Reynaldo Hahn’s six songs in Venetian dialect were frankly tedious. Again, the subtleties of which some speak quite passed me by – and whilst I suspect that with Fauré, a lack of receptiveness on my part is a factor, I simply cannot imagine what might be of interest here to anyone. Gerald Larner’s programme note comparison with Poulenc seemed to me wide of the mark, to say the least. The opening ‘Sopra l’acqua indormenzada’ brought from Maltman a more operatic delivery, akin to a gondolier regaling his tourists. At least ‘La Biondina in gondoleta’ and ‘Che pecà!’ are less emoting, though the former seems merely bland – and prolonged. The latter has a jaunty rhythm in the piano interludes, of which Martineau made the most, and benefited from Maltman’s forthright, highly masculine tone, though he missed his first entry and had to re-start the song. A ringing final ‘ciel’ in the final song, ‘La primavera’, might have delighted devotees, but I was ready for the interval bar.

Schubert’s Metastasio settings opened the second half. ‘L’incanto degli occhi’ benefited from lightness of touch on the part of both artists, though the contrasting section was perhaps taken a little too operatically by Maltman. Certainly Pisaroni in the aforementioned recital had offered something more suggestive, less blatant. Richly-coloured accompagnato was evoked in the recitative section of ‘Il traditor deluso’; Martineau even managed to make the piano part to the aria sound as if it were a piano reduction from an orchestral original. High (melo-)drama marked Maltman’s once again operatic delivery. If not Mozart, then at least Rossini was pleasingly evoked in the buffo tone of ‘Il modo di prender moglie’.

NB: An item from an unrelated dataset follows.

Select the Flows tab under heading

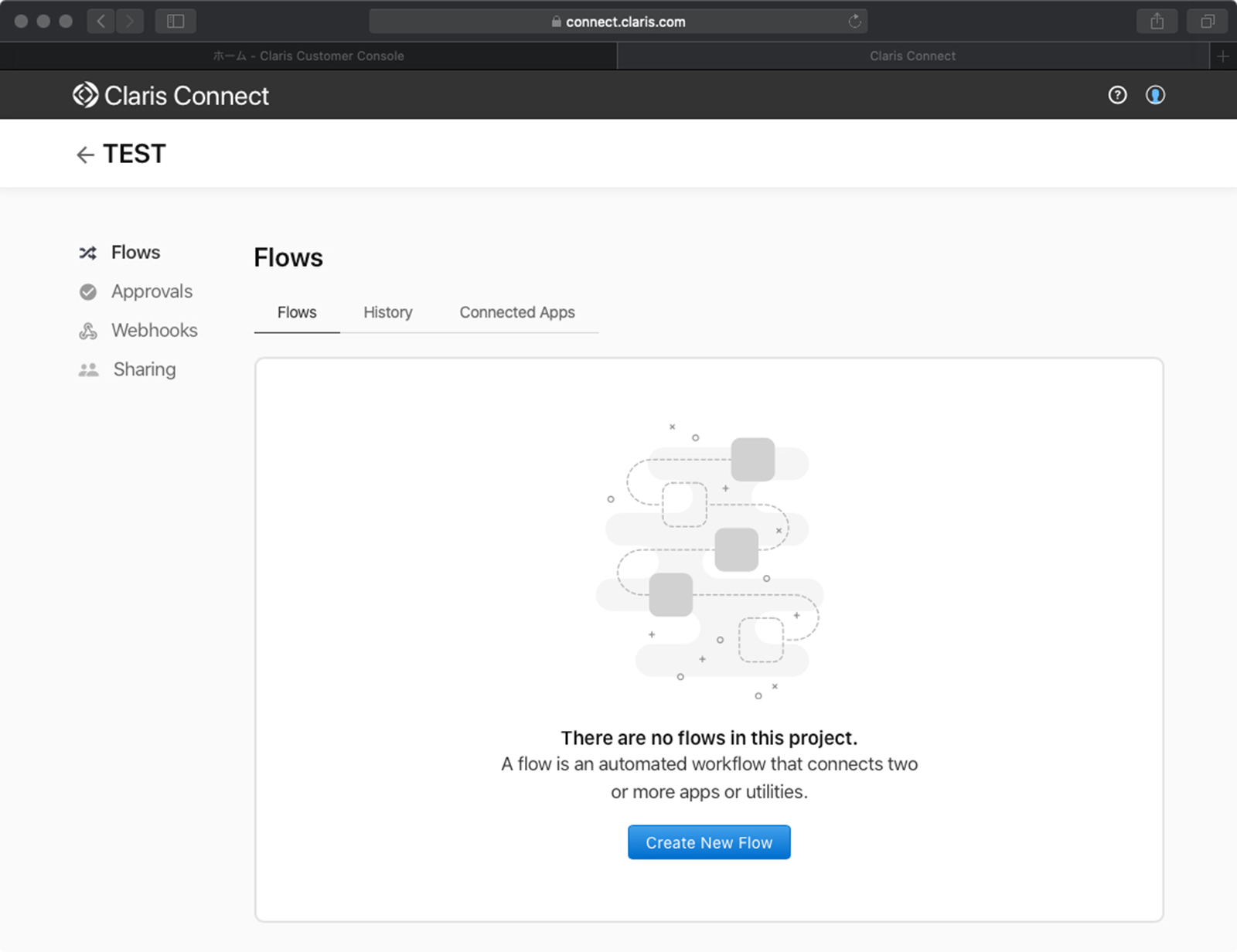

Du bist die Ruh, the first of the three Schubert Rückert settings selected, received a rapt performance, along with the Schumann songs, perhaps the finest of the evening, Martineau’s piano part heart-rendingly limpid, Maltman using words as well as notes to touch. That magical final-stanza modulation truly opened up new vistas, setting an apt precedent for Mahler. The account of Sei mir gegrüßt was to be commended for not playing to the gallery, but I wondered if it was just a little too low-key.

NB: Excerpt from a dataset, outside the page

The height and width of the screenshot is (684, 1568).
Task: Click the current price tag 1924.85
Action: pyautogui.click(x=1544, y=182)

If Maltman had arguably used the head voice to touch a little too much, it sounded apt indeed in Mahler’s ‘Ich atmet’ einen linden Duft,’ the first of his Rückert-Lieder. It finely matched the weaving of harmonic magic in the piano, though later on insecurities of tuning slightly marred the performance: I wondered whether the tessitura was less than ideal for Maltman’s voice. There was nevertheless just the right sense of wonder to be heard: I was put in mind of the ‘Forest Murmurs’ from Siegfried. Intonation again proved variable in ‘Blicke mir nicht in die Lieder!’ but there was a proper sense of something darker than a mere time of day being at stake in ‘Um Mitternacht’: a true midnight desolation of the soul. Here, though, whilst I had tried my best not to do so, I could not help but miss Mahler’s orchestra. Maltman showed a creditable willingness to harshen his tone where necessary, for instance when speaking of man’s afflictions, forsaking mere beauty. ‘Ich bin der Welt abhanden gekommen’ again made one realise what one was missing in orchestral terms: not Martineau’s fault, but in what might seem the quintessence in miniature of Mahler’s variegated orchestral writing, the piano inevitably seems second choice. However, the stillness of the final stanza was judged finely indeed. To offer arias from Verdi’s I due Foscari and Amilcare Ponchielli’s La Gioconda might have fitted the ‘Venetian’ theme but seemed jarring at best after Mahler.